Python: iterate (and read) all files in a directory (folder)

12th August 2007

To iterate through all the files within the specified directory (folder), with ability to use wildcards (*, ?, and [ ]-style ranges), use the following code snippet:

import os
import glob
path = 'sequences/'
for infile in glob.glob( os.path.join(path, '*.fasta') ):
print "current file is: " + infile

If you do not need wildcards, then there is a simpler way to list all items in a directory:

import os
path = 'sequences/'
listing = os.listdir(path)
for infile in listing:
print "current file is: " + infile

print was promoted from a statement to a function in Python 3 (use print(infile) instead of print infile).

One should use ‘os.path.join()’ part to make the script cross-platform-portable (different OS use different path separators, and hard-coding path separator would stop the script from executing under a different OS).

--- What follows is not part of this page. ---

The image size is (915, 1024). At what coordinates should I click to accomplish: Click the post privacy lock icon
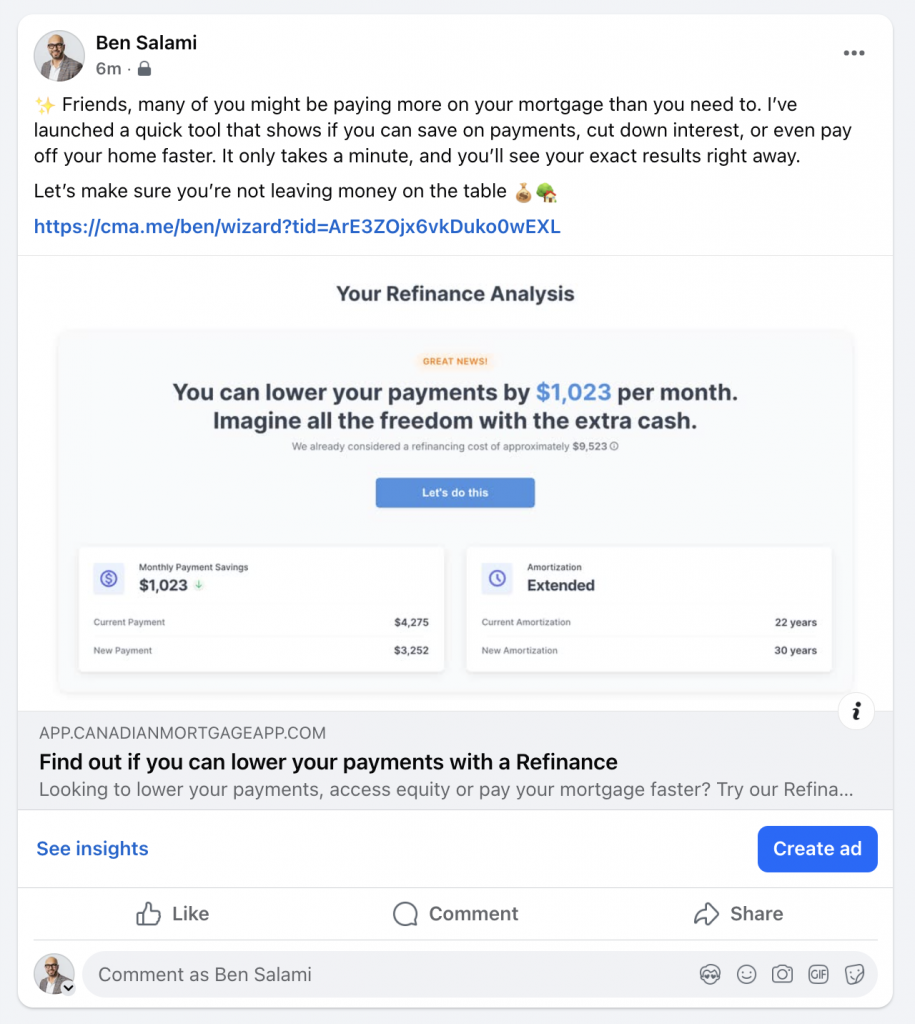click(145, 69)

Python docs mention that there is also iglob(), which is an iterator and thus working on directories with way too many files it will save memory by returning only single result per iteration, and not the whole list of files – as glob() does.

This entry was posted on Sunday, August 12th, 2007 at 13:33 and is filed under Programming, Python. You can follow any responses to this entry through the RSS 2.0 feed. You can skip to the end and leave a response. Pinging is currently not allowed.

39 Responses to “Python: iterate (and read) all files in a directory (folder)”

Dt Says:
December 23rd, 2008 at 11:38
works just fine for me, only important change to the code that i had to make was turning print into a function because im using python 3.0, i also set it to read files with *all* extensions.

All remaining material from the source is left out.